Background: Psychological treatments are known to be effective for chronic pain, but little is understood about which patients are most likely to benefit from which ones.

Methods: The study reported here included 609 people who attended a residential, interdisciplinary, pain management programme based on Acceptance and Commitment Therapy between January 2012 and August 2014. A flexible and theoretically guided approach to model building based on fractional polynomials was used to identify potential predictors of outcome in domains of emotional, physical and social functioning and pain intensity. Variables considered for inclusion were baseline demographic variables along with measures reflecting processes of psychological flexibility, including acceptance, cognitive defusion and committed action.
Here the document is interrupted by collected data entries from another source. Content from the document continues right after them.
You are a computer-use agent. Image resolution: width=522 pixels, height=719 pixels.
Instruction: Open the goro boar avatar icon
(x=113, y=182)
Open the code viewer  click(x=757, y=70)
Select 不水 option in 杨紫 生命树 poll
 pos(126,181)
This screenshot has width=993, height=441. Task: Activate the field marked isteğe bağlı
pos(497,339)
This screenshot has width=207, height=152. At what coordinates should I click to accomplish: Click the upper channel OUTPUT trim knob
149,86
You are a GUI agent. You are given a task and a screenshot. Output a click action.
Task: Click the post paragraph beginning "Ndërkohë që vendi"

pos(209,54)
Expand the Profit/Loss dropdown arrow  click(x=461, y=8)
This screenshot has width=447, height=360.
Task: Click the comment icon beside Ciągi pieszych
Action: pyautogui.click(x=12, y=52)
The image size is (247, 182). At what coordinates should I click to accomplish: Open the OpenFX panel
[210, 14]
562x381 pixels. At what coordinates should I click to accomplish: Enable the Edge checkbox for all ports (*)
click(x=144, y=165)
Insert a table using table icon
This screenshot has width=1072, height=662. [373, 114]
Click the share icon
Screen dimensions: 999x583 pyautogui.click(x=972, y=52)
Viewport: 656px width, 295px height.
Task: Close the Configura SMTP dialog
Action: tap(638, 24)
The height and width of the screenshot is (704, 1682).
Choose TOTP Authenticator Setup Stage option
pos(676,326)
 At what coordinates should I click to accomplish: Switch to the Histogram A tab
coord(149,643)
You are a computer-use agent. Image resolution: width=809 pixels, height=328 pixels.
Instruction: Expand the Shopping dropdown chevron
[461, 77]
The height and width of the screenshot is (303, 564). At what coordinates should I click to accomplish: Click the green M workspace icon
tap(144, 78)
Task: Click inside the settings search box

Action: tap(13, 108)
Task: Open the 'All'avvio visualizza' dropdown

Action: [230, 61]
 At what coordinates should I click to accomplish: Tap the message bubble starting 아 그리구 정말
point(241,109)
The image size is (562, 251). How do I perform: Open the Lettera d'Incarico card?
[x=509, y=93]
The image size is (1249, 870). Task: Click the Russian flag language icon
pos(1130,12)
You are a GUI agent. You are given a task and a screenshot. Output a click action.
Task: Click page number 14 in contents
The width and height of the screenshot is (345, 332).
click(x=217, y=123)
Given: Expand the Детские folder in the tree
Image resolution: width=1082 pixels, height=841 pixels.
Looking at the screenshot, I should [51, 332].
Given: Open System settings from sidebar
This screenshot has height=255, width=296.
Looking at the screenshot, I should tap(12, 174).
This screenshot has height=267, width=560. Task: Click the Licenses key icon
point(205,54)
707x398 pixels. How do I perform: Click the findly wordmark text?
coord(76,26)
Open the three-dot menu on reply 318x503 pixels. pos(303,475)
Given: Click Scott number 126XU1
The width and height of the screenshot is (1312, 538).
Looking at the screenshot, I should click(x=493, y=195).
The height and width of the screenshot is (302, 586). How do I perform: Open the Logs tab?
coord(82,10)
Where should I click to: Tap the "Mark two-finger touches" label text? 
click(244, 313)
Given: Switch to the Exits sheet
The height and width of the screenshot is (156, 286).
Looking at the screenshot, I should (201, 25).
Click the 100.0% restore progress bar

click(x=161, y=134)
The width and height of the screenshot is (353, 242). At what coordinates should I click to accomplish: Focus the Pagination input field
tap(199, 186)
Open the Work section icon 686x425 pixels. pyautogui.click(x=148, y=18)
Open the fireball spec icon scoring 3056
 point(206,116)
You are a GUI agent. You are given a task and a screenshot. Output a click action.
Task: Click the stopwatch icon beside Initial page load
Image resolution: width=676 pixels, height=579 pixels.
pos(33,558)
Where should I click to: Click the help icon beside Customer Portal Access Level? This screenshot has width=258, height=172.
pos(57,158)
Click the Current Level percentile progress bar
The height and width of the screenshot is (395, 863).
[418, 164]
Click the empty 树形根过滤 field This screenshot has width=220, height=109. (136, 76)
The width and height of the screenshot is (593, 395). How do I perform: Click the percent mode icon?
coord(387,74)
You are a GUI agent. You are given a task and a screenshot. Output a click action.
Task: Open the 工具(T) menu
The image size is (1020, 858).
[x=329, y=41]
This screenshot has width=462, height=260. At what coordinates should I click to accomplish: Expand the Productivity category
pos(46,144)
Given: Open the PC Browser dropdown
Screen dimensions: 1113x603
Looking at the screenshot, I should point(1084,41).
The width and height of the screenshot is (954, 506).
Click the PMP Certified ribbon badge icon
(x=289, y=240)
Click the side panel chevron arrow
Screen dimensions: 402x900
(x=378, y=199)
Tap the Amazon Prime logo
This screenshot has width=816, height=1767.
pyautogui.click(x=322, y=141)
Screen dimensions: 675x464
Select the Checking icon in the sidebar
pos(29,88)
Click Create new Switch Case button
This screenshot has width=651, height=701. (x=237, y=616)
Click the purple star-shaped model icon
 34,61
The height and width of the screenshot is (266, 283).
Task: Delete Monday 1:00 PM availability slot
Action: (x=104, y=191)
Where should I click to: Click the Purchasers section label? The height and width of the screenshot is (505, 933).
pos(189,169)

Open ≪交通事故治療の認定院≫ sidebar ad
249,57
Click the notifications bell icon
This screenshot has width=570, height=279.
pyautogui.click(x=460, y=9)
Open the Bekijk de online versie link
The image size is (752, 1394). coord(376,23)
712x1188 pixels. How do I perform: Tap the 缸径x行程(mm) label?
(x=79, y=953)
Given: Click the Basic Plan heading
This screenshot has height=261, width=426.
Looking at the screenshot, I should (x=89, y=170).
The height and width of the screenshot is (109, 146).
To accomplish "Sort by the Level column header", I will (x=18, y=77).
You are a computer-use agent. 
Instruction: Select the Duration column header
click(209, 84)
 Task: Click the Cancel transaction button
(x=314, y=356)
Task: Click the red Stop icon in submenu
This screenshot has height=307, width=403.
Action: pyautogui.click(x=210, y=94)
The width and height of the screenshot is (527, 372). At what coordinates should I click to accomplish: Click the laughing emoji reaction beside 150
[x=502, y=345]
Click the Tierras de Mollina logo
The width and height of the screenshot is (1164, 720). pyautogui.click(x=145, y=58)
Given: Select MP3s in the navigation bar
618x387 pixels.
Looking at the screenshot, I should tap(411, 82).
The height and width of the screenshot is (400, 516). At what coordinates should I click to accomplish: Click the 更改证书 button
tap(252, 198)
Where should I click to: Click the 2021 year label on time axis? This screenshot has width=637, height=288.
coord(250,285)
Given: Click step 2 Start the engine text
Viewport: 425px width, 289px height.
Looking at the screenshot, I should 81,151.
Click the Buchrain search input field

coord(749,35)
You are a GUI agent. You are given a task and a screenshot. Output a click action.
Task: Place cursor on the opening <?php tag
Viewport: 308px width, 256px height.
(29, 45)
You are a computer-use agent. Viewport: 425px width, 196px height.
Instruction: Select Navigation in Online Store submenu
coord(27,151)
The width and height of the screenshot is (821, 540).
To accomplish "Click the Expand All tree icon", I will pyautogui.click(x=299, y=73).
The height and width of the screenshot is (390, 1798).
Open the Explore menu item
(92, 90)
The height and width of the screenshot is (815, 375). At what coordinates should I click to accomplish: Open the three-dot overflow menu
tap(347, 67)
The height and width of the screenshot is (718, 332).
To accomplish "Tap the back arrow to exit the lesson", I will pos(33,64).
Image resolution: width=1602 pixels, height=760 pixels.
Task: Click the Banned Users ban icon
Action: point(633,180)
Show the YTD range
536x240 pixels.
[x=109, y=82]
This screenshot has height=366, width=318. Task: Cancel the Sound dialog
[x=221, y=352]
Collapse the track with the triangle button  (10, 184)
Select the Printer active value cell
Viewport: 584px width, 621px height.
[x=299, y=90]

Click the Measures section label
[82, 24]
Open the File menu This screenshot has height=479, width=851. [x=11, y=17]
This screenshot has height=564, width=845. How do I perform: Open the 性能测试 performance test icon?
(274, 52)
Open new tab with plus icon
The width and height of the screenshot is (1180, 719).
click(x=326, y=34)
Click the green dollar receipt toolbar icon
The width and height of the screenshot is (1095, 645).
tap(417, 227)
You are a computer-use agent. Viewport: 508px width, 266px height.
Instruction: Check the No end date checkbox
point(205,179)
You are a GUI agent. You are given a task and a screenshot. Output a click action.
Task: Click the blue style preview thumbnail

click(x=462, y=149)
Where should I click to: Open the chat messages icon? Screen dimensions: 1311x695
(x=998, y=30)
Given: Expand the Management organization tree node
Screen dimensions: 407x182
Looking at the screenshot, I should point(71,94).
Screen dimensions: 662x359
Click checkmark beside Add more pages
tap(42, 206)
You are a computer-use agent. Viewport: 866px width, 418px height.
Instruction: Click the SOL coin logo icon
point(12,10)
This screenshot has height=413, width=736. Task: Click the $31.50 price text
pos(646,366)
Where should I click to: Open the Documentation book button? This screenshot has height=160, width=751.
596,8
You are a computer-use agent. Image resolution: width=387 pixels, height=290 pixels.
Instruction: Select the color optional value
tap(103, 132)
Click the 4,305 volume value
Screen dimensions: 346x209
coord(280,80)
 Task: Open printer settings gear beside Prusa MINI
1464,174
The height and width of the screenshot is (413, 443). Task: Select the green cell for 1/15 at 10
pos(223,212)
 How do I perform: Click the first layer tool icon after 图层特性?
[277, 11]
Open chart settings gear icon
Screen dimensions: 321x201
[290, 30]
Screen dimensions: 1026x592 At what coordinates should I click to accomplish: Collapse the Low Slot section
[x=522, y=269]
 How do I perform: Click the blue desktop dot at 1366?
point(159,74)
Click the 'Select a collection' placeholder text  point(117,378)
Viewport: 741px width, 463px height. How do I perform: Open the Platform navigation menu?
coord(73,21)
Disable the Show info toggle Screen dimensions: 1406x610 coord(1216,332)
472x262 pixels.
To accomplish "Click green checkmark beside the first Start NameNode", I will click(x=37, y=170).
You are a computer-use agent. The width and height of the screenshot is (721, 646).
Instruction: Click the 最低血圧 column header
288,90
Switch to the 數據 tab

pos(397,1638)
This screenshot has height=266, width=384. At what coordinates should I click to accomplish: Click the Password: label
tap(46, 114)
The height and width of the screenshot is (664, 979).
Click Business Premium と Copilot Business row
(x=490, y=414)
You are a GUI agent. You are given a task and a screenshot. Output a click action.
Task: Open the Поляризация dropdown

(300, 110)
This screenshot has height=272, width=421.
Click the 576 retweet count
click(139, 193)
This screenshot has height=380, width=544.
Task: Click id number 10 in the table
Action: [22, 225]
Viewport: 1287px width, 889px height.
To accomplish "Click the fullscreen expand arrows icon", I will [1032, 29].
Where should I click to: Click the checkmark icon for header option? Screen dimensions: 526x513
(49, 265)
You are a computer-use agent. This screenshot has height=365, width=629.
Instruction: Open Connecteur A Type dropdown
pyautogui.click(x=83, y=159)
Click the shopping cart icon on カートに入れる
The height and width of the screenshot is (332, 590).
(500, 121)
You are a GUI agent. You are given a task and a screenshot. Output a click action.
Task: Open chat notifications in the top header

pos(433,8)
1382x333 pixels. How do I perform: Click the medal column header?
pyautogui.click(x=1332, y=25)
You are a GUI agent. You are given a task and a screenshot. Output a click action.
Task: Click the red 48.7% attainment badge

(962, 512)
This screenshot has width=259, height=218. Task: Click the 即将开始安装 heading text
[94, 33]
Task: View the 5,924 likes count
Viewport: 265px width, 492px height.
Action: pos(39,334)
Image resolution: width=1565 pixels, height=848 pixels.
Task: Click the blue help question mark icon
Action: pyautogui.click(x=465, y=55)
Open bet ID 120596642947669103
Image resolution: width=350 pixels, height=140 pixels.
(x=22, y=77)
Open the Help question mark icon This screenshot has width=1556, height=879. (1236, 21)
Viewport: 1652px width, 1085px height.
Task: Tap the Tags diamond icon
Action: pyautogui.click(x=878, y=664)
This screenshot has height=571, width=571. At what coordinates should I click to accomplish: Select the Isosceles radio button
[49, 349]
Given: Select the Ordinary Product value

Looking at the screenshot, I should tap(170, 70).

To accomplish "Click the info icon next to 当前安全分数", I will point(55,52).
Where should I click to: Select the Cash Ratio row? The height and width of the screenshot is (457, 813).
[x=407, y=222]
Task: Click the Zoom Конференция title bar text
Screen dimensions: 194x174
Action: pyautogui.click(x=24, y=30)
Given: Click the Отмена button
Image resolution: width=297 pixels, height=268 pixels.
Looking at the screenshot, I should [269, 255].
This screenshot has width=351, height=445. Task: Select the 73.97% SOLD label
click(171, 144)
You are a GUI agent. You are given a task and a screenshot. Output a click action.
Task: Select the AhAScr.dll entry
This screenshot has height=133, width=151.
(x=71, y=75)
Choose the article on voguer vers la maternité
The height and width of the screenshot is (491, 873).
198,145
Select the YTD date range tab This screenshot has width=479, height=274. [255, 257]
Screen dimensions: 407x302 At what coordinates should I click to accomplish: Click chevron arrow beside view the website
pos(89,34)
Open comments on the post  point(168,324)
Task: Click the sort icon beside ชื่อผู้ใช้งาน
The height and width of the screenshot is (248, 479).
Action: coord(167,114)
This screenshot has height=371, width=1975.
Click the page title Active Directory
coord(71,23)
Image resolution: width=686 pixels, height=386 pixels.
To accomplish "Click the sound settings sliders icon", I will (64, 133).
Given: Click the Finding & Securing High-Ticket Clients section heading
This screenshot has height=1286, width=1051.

Results: Employment status, level of distress, decentring (a process like cognitive defusion) and acceptance significantly contributed to the model above and beyond the effects of other baseline variables. The unique effects of these were small but may be clinically relevant.

Conclusions: Future research should continue to investigate moderators of treatment outcome and to explicitly link these to treatment mechanisms. Taking a flexible, theoretically driven approach to modelling continuous outcomes may be valuable in furthering our understanding of which patients might respond best to which treatments.

Significance: Further research is needed to better understand who benefits most from psychological treatments for chronic pain. This study suggests that a flexible, multivariate and theoretical approach to identifying predictors of outcome may be valuable in furthering research in this area.